A taxa de desconto intertemporal dos indivíduos pode estar associada a características comportamentais e a traços pessoais, tais como idade, capacidade cognitiva, comportamento perante o risco, cultura e até mesmo saúde. O trabalho de Wang et al. (2016) mostra que há diferenças expressivas na amostra de 53 países estudados. Elementos como score de crédito e inovação podem desempenhar papel importante. Os achados sobre a possível relação entre gênero e taxa de desconto intertemporal não são conclusivos. Shavit et al. (2014), ao analisarem a influência de uma atividade arriscada não encontraram relação entre essas variáveis, enquanto Dittrich e Leipold (2014) encontraram que os homens apresentam taxas de desconto mais altas que as mulheres. Mais recentemente, ao analisarem os idosos, Huffman et al. (2017) apresentaram evidências de que a taxa de desconto cresce com a idade e é mais elevada para indivíduos não brancos e menos escolarizados. De forma similar, Simon et al. (2015) mostram que taxas de desconto mais elevadas estão associadas a menores níveis de poupança e maiores dificuldades financeiras.

Diversos estudos têm sido desenvolvidos com o intuito de melhor compreender o comportamento em escolhas intertemporais e a taxa de desconto usada pelos indivíduos. A Tabela 1 apresenta três desses trabalhos. Os experimentos utilizam diversos tratamentos experimentais tais como participação em programa de educação financeira, diversas condições experimentais de framing e exposição a ganhos nominais do ativo de risco.

Quando se aborda a taxa de desconto temporal, destaca-se que o método de mensuração da taxa de desconto tem impacto sobre a taxa de desconto captada. Os mais comuns são o método de escolhas e o método de correspondência (matching method).

Métodos baseados em escolhas geralmente apresentam aos participantes uma série de comparações binárias e as utilizam para inferir o ponto de indiferença, que é convertido na taxa de desconto. Por exemplo, um participante pode escolher entre receber $ 10 imediatamente ou

$ 11 em um ano, e ele escolhe a opção imediata. Subsequentemente, ele deve decidir entre $ 10 imediatamente ou $12 em um ano, e ele escolhe a opção futura. Esse padrão de escolha implica que o participante seria indiferente entre $ 10 hoje e $ 11,50 em um ano. Este ponto de indiferença pode ser convertido em uma taxa de desconto que utiliza diferentes modelos. Por exemplo, com o modelo exponencial, a taxa de desconto é de 14%. O método de correspondência (matching method), em contraste, solicita o ponto de indiferença diretamente. Assim, pode ser solicitado que o participante indique a quantia "X" que seria indiferente, para ele, entre receber $ 10 imediatamente e receber a referida quantia "X" em um ano (Hardisty et al. 2011).
------------------------------------
## [Tarefa A]
Reescreva em forma de lista o parágrafo do texto sobre taxa de desconto intertemporal que começa com "Diversos estudos têm sido desenvolvidos", preservando seus fatos principais.
## [Tarefa B]
Dê prosseguimento ao texto sobre taxa de desconto intertemporal a partir do ponto em que ele termina.
------------------------------------
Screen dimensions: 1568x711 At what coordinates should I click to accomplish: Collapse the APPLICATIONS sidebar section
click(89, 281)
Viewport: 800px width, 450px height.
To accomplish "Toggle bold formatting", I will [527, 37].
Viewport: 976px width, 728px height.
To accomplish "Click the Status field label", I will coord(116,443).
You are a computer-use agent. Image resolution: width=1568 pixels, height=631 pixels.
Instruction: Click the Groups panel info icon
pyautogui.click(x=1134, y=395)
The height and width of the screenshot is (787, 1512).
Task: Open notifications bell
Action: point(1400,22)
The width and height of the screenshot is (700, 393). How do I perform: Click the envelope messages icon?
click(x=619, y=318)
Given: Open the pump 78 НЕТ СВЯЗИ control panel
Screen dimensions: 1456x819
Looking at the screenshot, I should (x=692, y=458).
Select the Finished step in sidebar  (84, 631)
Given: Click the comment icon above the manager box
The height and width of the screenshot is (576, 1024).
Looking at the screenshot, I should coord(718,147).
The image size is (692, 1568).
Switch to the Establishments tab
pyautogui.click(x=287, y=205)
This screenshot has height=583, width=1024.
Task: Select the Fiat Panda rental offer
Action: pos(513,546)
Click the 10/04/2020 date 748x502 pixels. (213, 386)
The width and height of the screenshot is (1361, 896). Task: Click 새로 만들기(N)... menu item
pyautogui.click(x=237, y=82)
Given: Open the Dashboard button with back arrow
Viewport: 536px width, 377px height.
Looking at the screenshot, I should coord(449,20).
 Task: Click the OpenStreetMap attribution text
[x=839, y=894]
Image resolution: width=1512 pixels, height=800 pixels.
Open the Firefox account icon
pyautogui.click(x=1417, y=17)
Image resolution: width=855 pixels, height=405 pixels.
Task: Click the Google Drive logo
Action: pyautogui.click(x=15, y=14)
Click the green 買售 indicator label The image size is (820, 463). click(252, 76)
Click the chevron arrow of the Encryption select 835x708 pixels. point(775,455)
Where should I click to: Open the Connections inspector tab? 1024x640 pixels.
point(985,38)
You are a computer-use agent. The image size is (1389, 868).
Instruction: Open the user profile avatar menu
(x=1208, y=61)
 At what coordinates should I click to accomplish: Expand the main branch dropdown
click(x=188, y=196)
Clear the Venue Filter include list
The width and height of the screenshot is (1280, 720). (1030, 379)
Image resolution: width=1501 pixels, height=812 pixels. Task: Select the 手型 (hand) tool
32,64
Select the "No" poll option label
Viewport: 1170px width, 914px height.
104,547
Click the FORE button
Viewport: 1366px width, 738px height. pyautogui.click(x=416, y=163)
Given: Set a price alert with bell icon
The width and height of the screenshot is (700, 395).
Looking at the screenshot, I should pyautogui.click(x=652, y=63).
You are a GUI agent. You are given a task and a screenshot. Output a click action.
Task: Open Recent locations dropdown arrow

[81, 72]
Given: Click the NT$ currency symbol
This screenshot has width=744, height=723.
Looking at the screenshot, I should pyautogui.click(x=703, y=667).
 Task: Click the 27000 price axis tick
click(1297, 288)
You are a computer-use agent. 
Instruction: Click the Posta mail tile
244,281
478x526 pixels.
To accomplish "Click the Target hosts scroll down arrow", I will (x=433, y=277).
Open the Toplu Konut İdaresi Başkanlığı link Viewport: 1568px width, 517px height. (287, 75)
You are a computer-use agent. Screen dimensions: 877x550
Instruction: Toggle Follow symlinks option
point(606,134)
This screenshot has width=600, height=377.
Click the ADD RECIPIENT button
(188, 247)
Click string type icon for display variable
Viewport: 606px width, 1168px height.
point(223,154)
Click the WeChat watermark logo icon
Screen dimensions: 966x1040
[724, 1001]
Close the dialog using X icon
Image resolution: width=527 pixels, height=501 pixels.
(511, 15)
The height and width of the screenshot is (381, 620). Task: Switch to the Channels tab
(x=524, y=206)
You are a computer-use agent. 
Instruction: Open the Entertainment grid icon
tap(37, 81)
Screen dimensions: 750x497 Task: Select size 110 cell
------------------------------------
## [Resposta correta A]
- Vários estudos procuram compreender melhor o comportamento em escolhas intertemporais e a taxa de desconto usada pelos indivíduos.
- A Tabela 1 apresenta três desses trabalhos.
- Os experimentos aplicam diferentes tratamentos experimentais, como:
  - participação em programa de educação financeira;
  - diversas condições experimentais de framing;
  - exposição a ganhos nominais do ativo de risco.

## [Resposta correta B]
Efeito magnitude

O "efeito magnitude", anomalia registrada em escolhas intertemporais, é caracterizado por taxas de desconto menores para valores grandes, quando comparados a valores pequenos. Como sumarizam Cohen et al. (2016), há um expressivo conjunto de evidências na literatura. Uma das primeiras é dada por Thaler (1981), que mostrou que os indivíduos são indiferentes entre $ 15 imediatamente e $ 60 em um ano, correspondendo a uma taxa de desconto anual de 300%, mas também são indiferentes entre $ 3.000 agora e $ 4.000 em um ano, representando uma taxa de desconto anual de 33%.

Uma das explicações para o efeito magnitude é a contabilidade mental (Andreoni et al., 2018; Camargo et al., 2015; Shefrin & Thaler, 1988). Nesse caso, os indivíduos separam o dinheiro em contas mentais distintas: as grandes quantias são separadas para investimentos e não são gastas imediatamente, ainda que tenham sido recebidas naquele momento. Em contrapartida, pequenos ganhos inesperados são utilizados, geralmente, para...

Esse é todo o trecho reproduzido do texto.